Dans le Rape and Revenge, Fargeat propose quelque chose de vraiment sympa. Peut-être le film aurait gagné en exaltation si l'autrice avait insisté sur le paroxysme des situations plutôt que de faire du remplissage par des effets de style soporifiques. Étant donné que le scénario tient sur un post-it, la réalisatrice profite des décors désertiques marocains pour faire sentir la sueur et les hémoglobines par la longueur des plans, à priori c'est cohérent, or une impression de remplissage se fait sentir par la vacuité des dialogues et le vide abyssal sur le plan esthétique (on est loin d'un travail d'esthète à la Antonioni ou Refn pour prendre un exemple contemporain). De plus, la réalisatrice installe un faux équilibre, elle joue à la fois sur le ridicule et des tensions sérieuses, ce qui n'est pas une mauvaise idée. Le problème c'est qu'ici le ridicule l'emporte sur le sérieux. En effet prenons la scène de viol qui dans ce type de film fait toujours office de basculement glaçant, or ici, si Fargeat a eu la bonne idée de la produire en hors-champ — n'assouvissant ainsi pas les pulsions des incels — sauf que la viscéralité qui en découle est désamorcée par la situation hilarante qui précède le hors-champs, ainsi le rire règne sur la stupéfaction. Pour remédier à ce problème, pour brouiller la frontière du rire et du sérieux, il faut utiliser des procédés paroxystiques quitte à tomber dans la caricature, car avec ce procédé on supplante le ridicule par l'effroi, gardant ainsi une authenticité sinon nous sommes dans un Scary Movie où le rire est assumé. Généralement l'emploie du paroxysme dans les scènes d'action ne permet pas à la caricature de souiller les tensions. Les meilleurs exemples à ça resteront sans aucun doute les wu xia pian ou les films de Woo, trois exemples concrets : Duel to the death, Run and kill, Une balle dans la tête.

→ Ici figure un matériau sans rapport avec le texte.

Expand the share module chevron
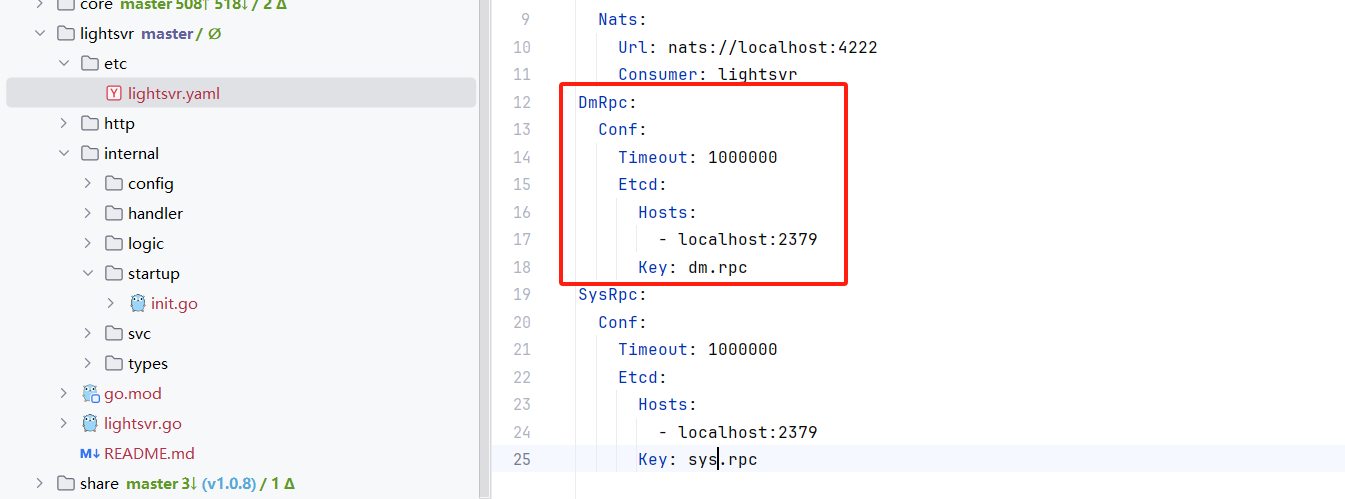 [x=40, y=484]
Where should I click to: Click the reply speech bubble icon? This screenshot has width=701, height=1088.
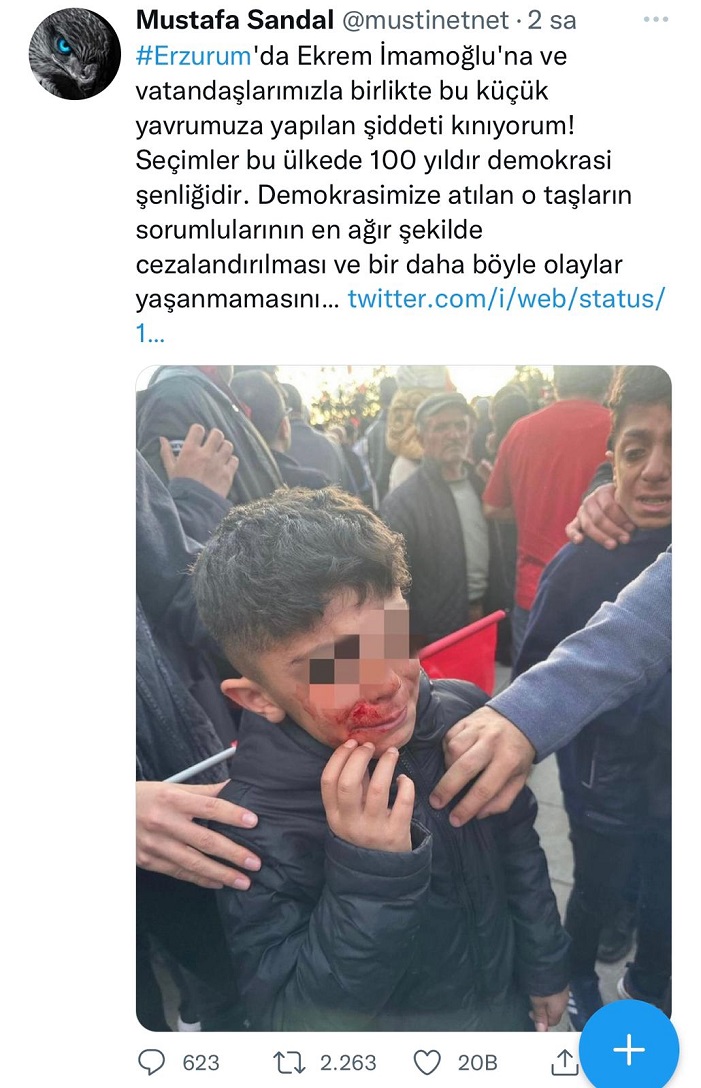pos(151,1062)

Sinon l'autrice nous fait honneur de quelques symboliques ingénieuses — dont certaines assez ironiques comme la scène de la fourmi en ralenti — mêlés aux effets de styles qui permettent d'accentuer l'ampleur d'une vengeance ultérieur mais aussi icôniser et hisser l’héroïne au statut de femme badass à défaut d'une quidam sur-déterminée comme c'est souvent le cas avec ce sous-genre horrifique. Ici Fargeat en fait presque une figure mythique, Jeanne d'Arc renaissant tel un Phoenix.
Également l'autrice nous prouve que le gore n'est pas réservé qu'aux phallocrates, la séquence finale en est une démonstration assez folle. On déguste la scène comme l’héroïne qui déguste le maniement d'un phallus sniper. On combat le phallus par le phallus.

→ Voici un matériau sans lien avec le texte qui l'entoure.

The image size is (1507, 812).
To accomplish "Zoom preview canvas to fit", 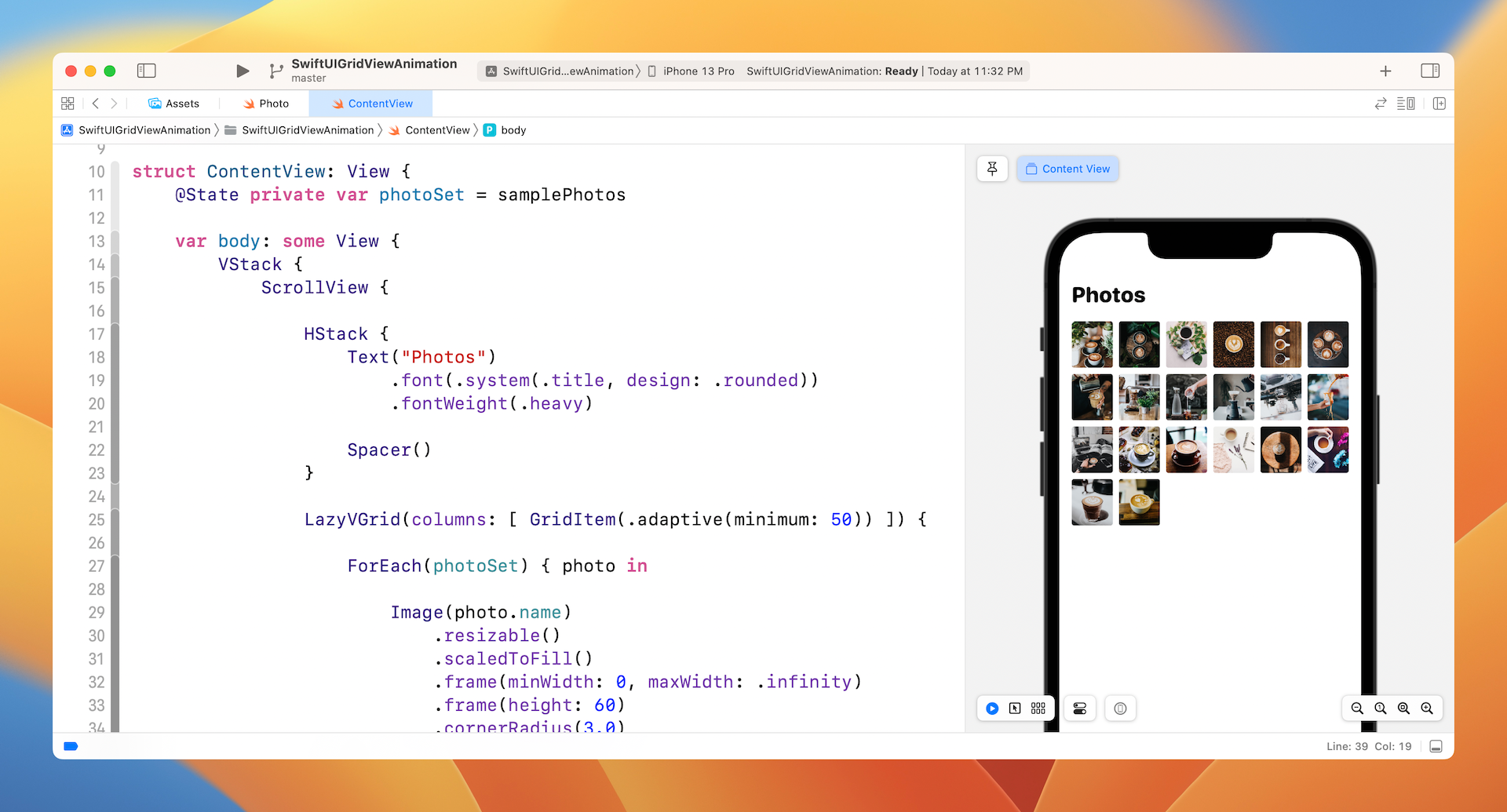I will 1403,708.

Enfin, Fargeat aurait pu aller encore plus loin dans les confrontations, car leur vivacité parait finalement assez plate, à l'image de ce désert quelque part (je pense notamment au jeu du chat et de la souris avec la deuxième victime), malheureusement pour combler cette impression de platitude et de trajectoire unidirectionnel, la réal passe par des effets de style évidents — tremblements de caméra — qui, avec un regard mûri, sont juste superflus. La réalisatrice aurait pu justement se servir des reliefs pour faire des cascades mêlant le corps et en cas d'un manque de budget jouer sur le montage comme cache misère. Là on se rapprocherait d'un fonctionnement hongkongais mais si c'est mis en scène avec ferveur et ambition alors le montage ne dénuera pas l'organicité des scènes.